PSL i Kukiz’15-Koalicja Polska program wyborczy opierają na trzech głównych filarach. Pierwszym z nich jest kwestia obywatelskości. Polegać ona ma m.in. na tym, że utworzony zostałby dzień referendalny (był to jeden ze sztandarowych projektów formacji Kukiza). Ponadto, Koalicja Polska chce przywrócić podmiotowość samorządom, z kolei wybory do sejmu miałyby zostać tak przeprowadzone, że połowa okręgów byłaby jednomandatowa, a głosowanie mogłoby się również odbywać poprzez internet. Ponadto, drogą internetową miałyby być prowadzone konsultacje ws. ustaw, ale także usprawnienie wymiaru sprawiedliwości poprzez wprowadzenie instytucji tzw. sędziów pokoju. Drugim filarem jest kwestia gospodarcza, do której zaliczono m.in. program emerytury bez podatku, czy dobrowolnych składek na ZUS. Trzeci i ostatni filar to ten antykorupcyjny, w którym zapisano m.in. dożywotnie wyeliminowanie z życia politycznego tych wszystkich, którzy zostali skazani za korupcję, jednocześnie planuje się wzmocnienie służb antykorupcyjnych i zaostrzenie ustawy antylobbingowej.

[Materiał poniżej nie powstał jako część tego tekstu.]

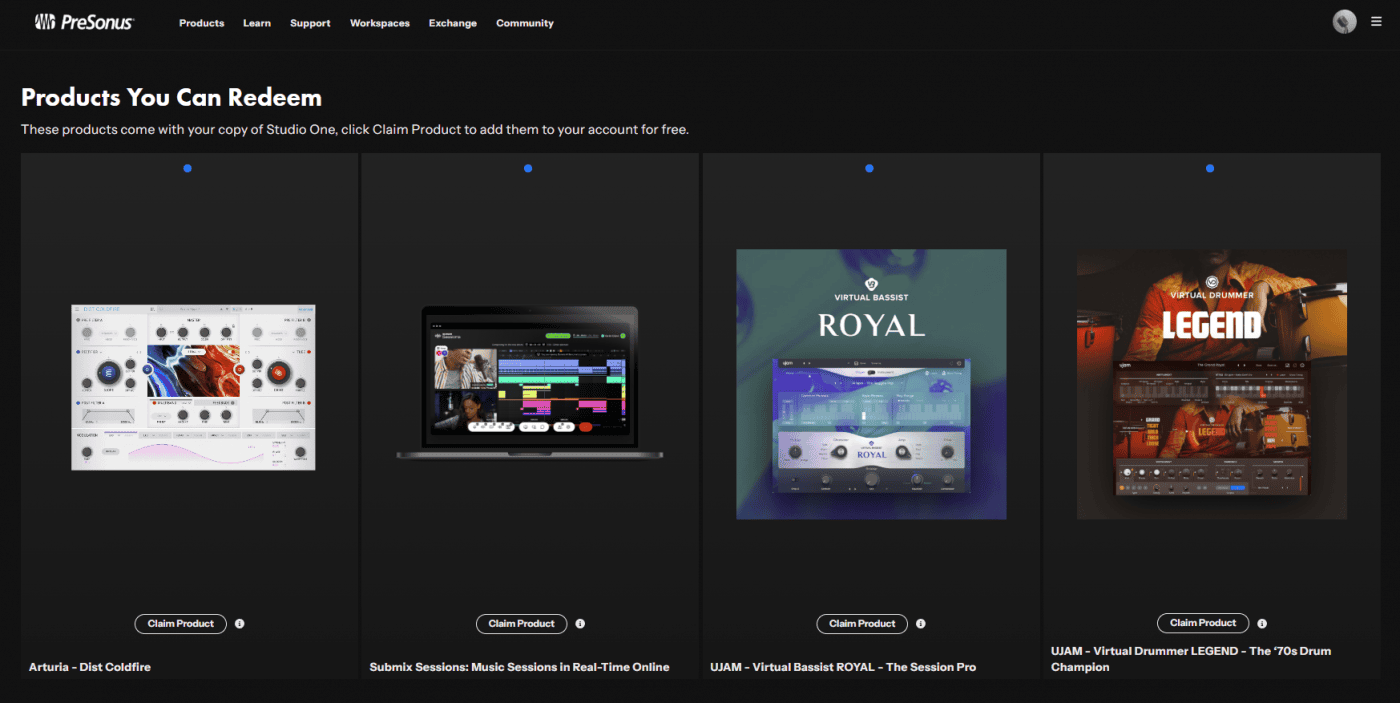1400x703 pixels.
Task: Open the hamburger menu icon
Action: tap(1377, 22)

Wiadomo też, że kandydatem Koalicji Polskiej do senatu będzie Ryszard Bober – przewodniczący sejmiku województwa. Jednocześnie w połowie września (prawdopodobnie 19.09) w Bydgoszczy ma odbyć się duża konwencja wyborcza PSL i Kukiz’15, na której obecni mają być liderzy obu formacji – Władysław Kosiniak-Kamysz i Paweł Kukiz. Jej szczegóły, przedstawiciele partii mają podać w najbliższych dniach.